My Review: SecUnit is back with his humans! Or it’s trying to get back to them with evidence to help Dr Mensah in her case against GrayCris. Unfortunately, GrayCris think they were working together and sends a murder team out to kill SecUnit. SecUnit is rather upset by this, and then further upset when Dr Mensah gets kidnapped. Queue mayhem!

I loved it. Can’t say anything else. I loved the way Murderbot’s feelings develop about his humans and the way the author is moving the story forward.

I also have this as a audiobook, because I couldn’t put the book down and needed to go out. The narration is very good.

Murderbot returns in its highly-anticipated, first, full-length standalone novel.

You know that feeling when you’re at work, and you’ve had enough of people, and then the boss walks in with yet another job that needs to be done right this second or the world will end, but all you want to do is go home and binge your favorite shows? And you’re a sentient murder machine programmed for destruction? Congratulations, you’re Murderbot.

Come for the pew-pew space battles, stay for the most relatable A.I. you’ll read this century.

I’m usually alone in my head, and that’s where 90 plus percent of my problems are.

When Murderbot’s human associates (not friends, never friends) are captured and another not-friend from its past requires urgent assistance, Murderbot must choose between inertia and drastic action.
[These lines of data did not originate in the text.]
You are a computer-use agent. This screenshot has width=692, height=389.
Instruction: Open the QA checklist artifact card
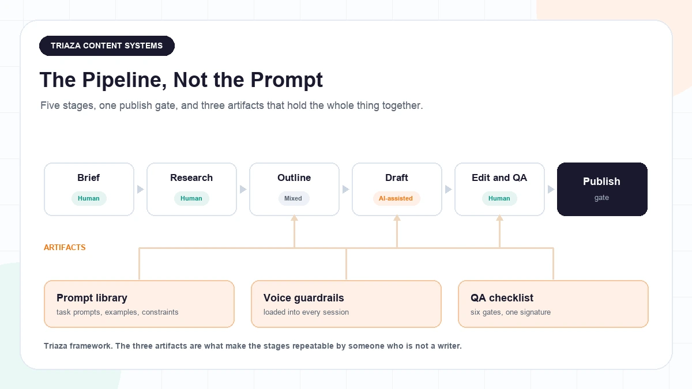click(553, 304)
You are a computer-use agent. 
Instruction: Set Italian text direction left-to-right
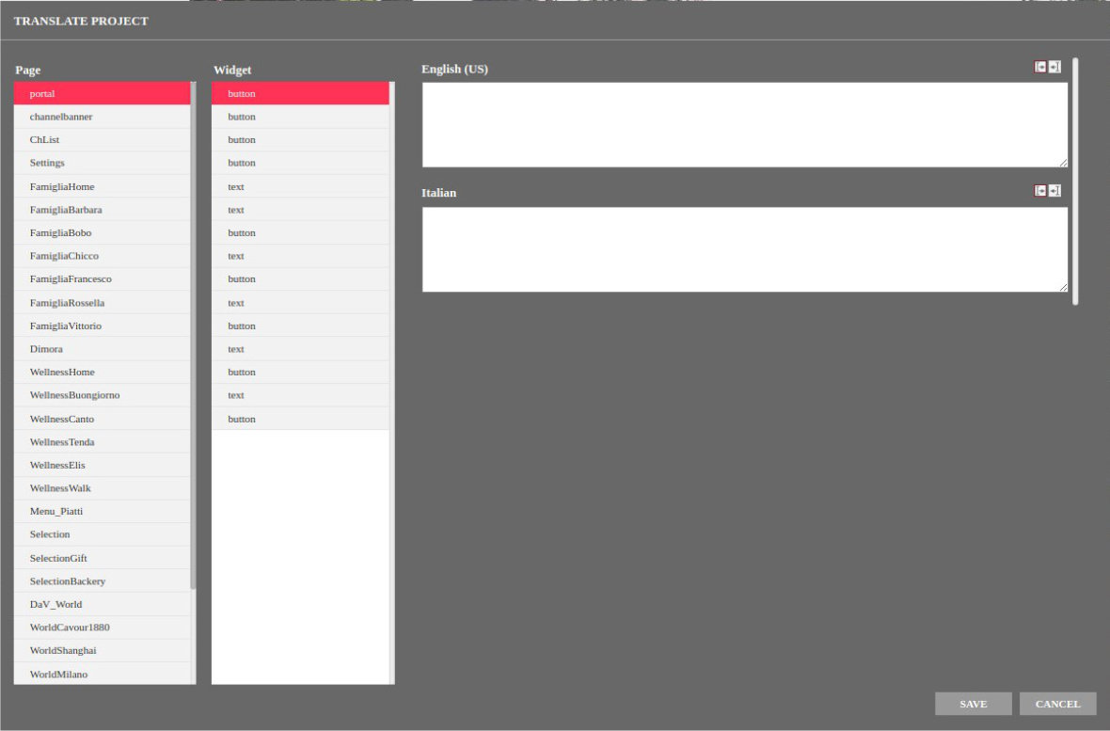tap(1040, 191)
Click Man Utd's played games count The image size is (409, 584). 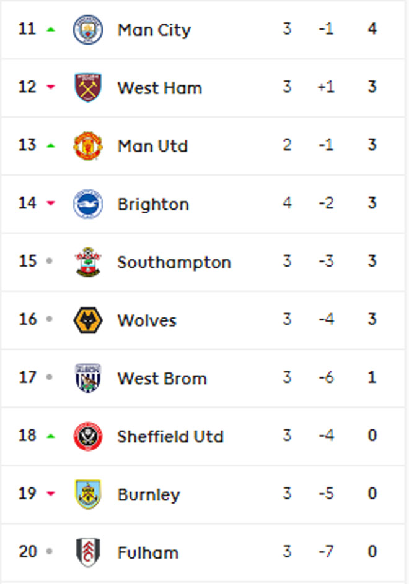point(287,145)
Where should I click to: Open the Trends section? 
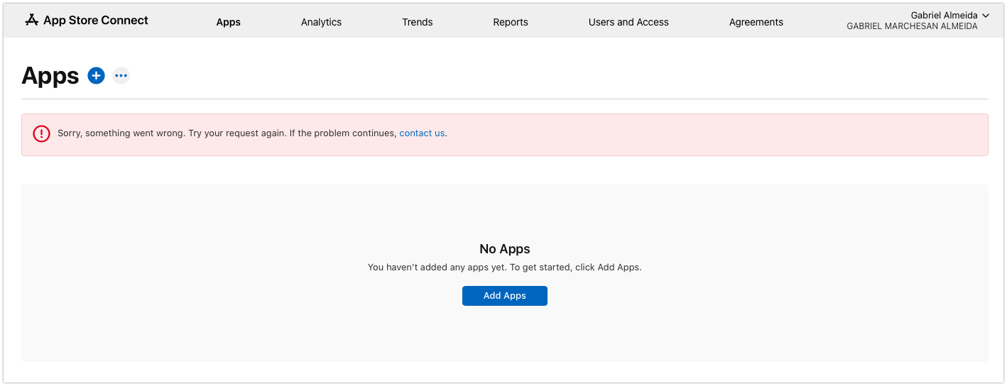pyautogui.click(x=417, y=22)
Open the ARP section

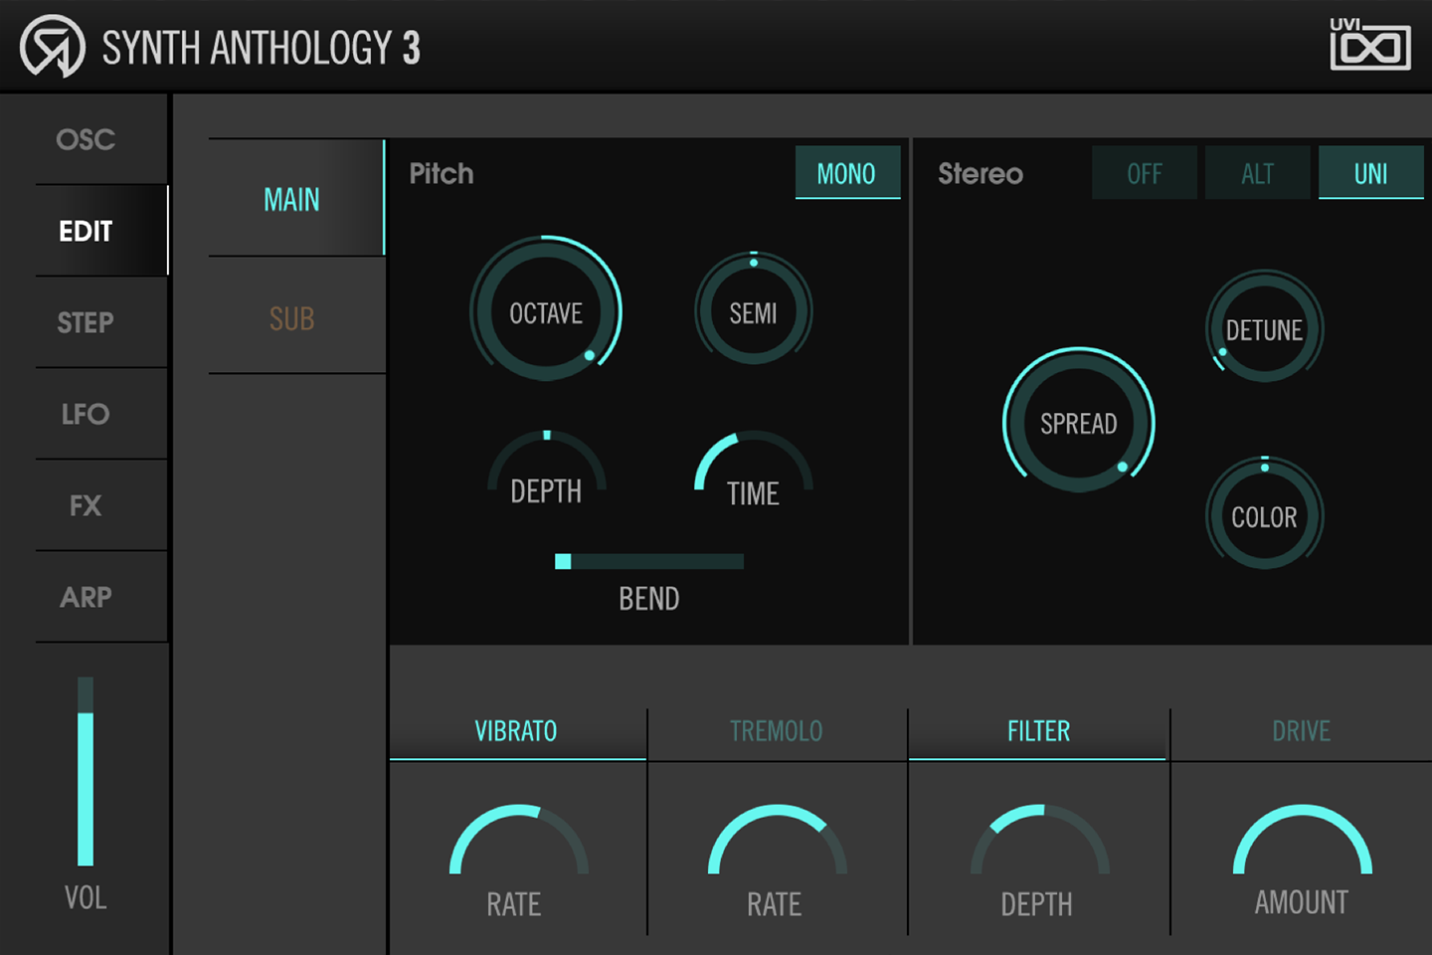(x=86, y=596)
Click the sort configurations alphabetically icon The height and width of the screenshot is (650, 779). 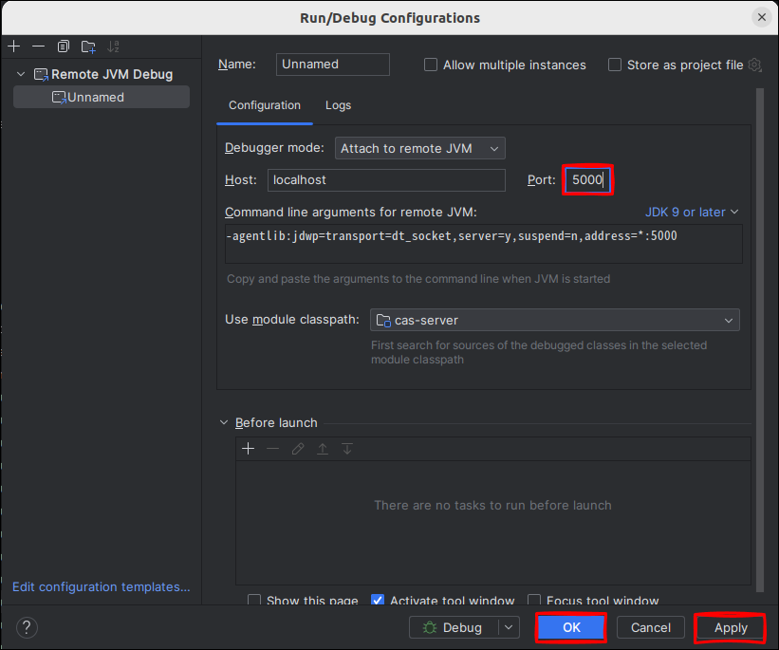click(x=114, y=46)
Drastic action it is, then.

My Review: The first full length Murderbot novel did not disappoint. The relationships developed and the adventure was tightly written with several characters from the novellas converging in a tale of corporate intrigue and alien contamination. I enjoyed the development of Murderbot and ART’s relationship, Murderbot’s relationship with it’s humans and the world building.

I also have the audiobook and have to say the narrator does a fabulous job.

I know, I know, the reviews are a bit repetitive. I just loved the books and the audiobook, and I really identified with Murderbot’s anxiety, not wanting to look at people and needing to escape a lot. I know, I’m weird. I can’t wait for book six next year. I highly recommend that you go and read these books if you like a sci-fi series about misanthropic A.I.s.